In his essay “The Myth of Total Cinema,” theorist André Bazin puts forth the idea of “integral realism” as the ultimate dream of cinema that will be gradually approached through technological and creative progressions. By “integral realism,” Bazin means the camera’s ability to reproduce images as the eye sees them, along with the sensorial accuracy of elements like color and sound. But his concept of realism is more flexible than at first it may seem. For example, in “The Ontology of the Photographic Image,” he accommodates the reality of surrealist photography, deeming it “a hallucination that is also a fact.” He also rejects science and innovation as the primary agents of cinema’s development: “[T]he cinema owes virtually nothing to the scientific spirit...The fanatics, the madmen, the disinterested pioneers...are neither industrialists nor savants, just men obsessed by their own imaginings. The cinema was born from the converging of these various obsessions...” To further distinguish the notion of realism, it is not men’s obsessive “observations” that drive them towards cinema, but the visions swimming inside the mind. Perhaps it is not the exterior world’s reality that cinema is increasingly able to capture, but the mind’s reality. Cinema conditions us to see the world with our mind’s eye, with all its distortive, speculative, and fantastical tendencies.

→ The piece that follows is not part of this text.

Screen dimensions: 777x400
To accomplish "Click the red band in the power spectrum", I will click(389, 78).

In “An Aesthetic of Astonishment,” Gunning references Soviet writer Maxim Gorky’s account of an early Lumière brothers exhibition, in which he expresses existential despair with the replication of life onscreen:

Yesterday I was in the kingdom of shadows. If only you knew how strange it is to be there. There are no sounds, no colors. There, everything—the earth, the trees, the people, the water, the air—is tinted in a gray monotone: in a gray sky there are gray rays of sunlight; in gray faces, gray eyes, and the leaves of the trees are gray like ashes. This is not life but the shadow of life, and this is not movement but the soundless shadow of movement.

Oz readers may sense an uncanny feeling reading this passage, as it bears some resemblance to the first chapter of The Wonderful Wizard of Oz:

[Dorothy] could see nothing but the great gray prairie on every side...The sun had baked the plowed land into a gray mass, with little cracks running through it. Even the grass was not green, for the sun had burned the tops of the long blades until they were the same gray color to be seen everywhere. Once the house had been painted, but the sun blistered the paint and the rains washed it away, and now the house was as dull and gray as everything else. [The sun and wind] had taken the sparkle from [Aunt Em’s] eyes and left them a sober gray; they had taken the red from her cheeks and lips, and they were gray also.

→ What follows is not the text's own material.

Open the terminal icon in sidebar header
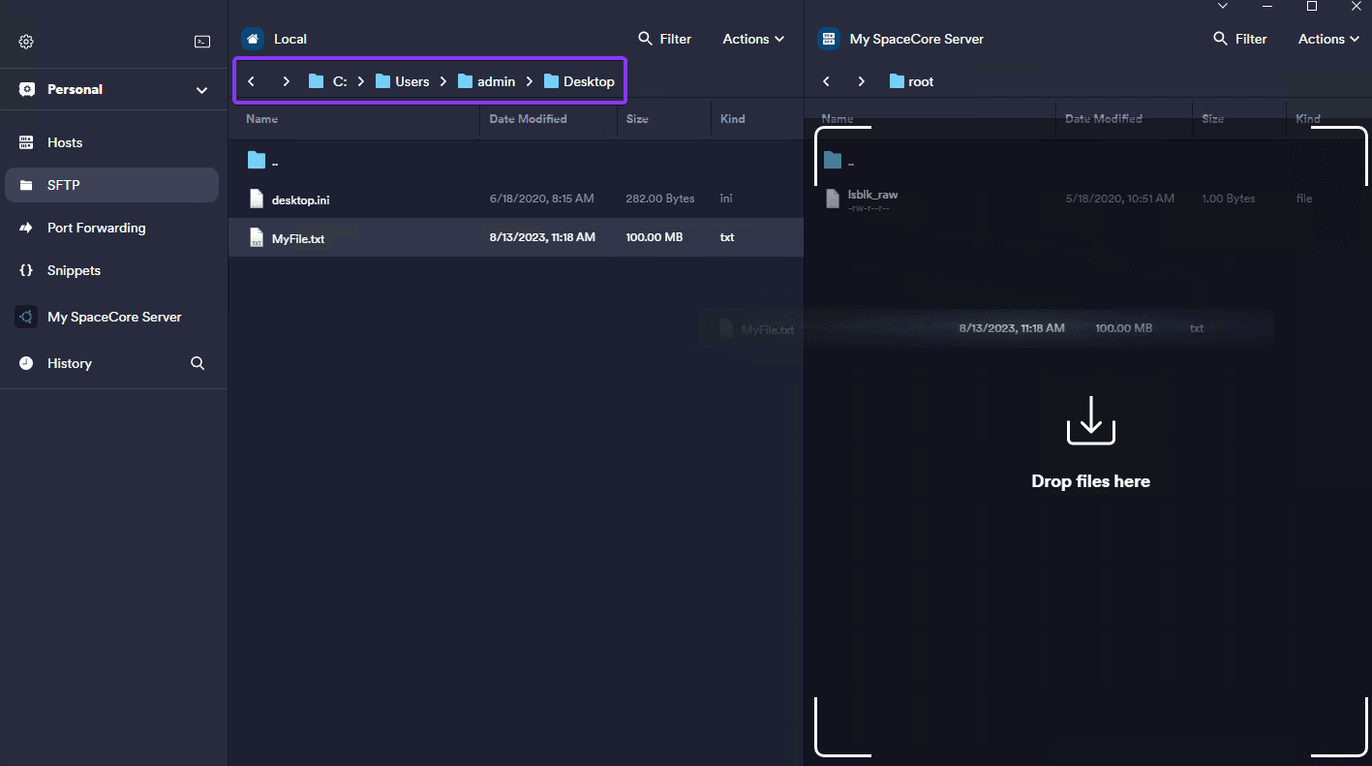 (x=202, y=42)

Reading the excerpts side by side has a disorienting effect, and calls the alignment between the magical, technological, vivid worlds of Oz and the movies into question. Does cinema vivify life, or simply recreate the gray reality we strove to escape from? The 1939 film emphatically argues the former. Dorothy steps into Oz’s Technicolor dreamworld in the same way that one loses oneself in a movie, both lives made infinitely brighter and richer for it. But film’s inherent propensity for tricks complicates any definitive answer. A screening of an AI-altered version of the MGM film at the Las Vegas Sphere this summer inspired widespread critiques of perverse technological overreach. What’s apparent, however, is that the dissatisfactions and inspirations cinema provokes in one age determine the evolution of the medium in the next. The technology of filmmaking is less a technical process than an imaginary one, dependent on how cinematic projections interact with our fantasies, and how close or far away from Oz we feel ourselves to be.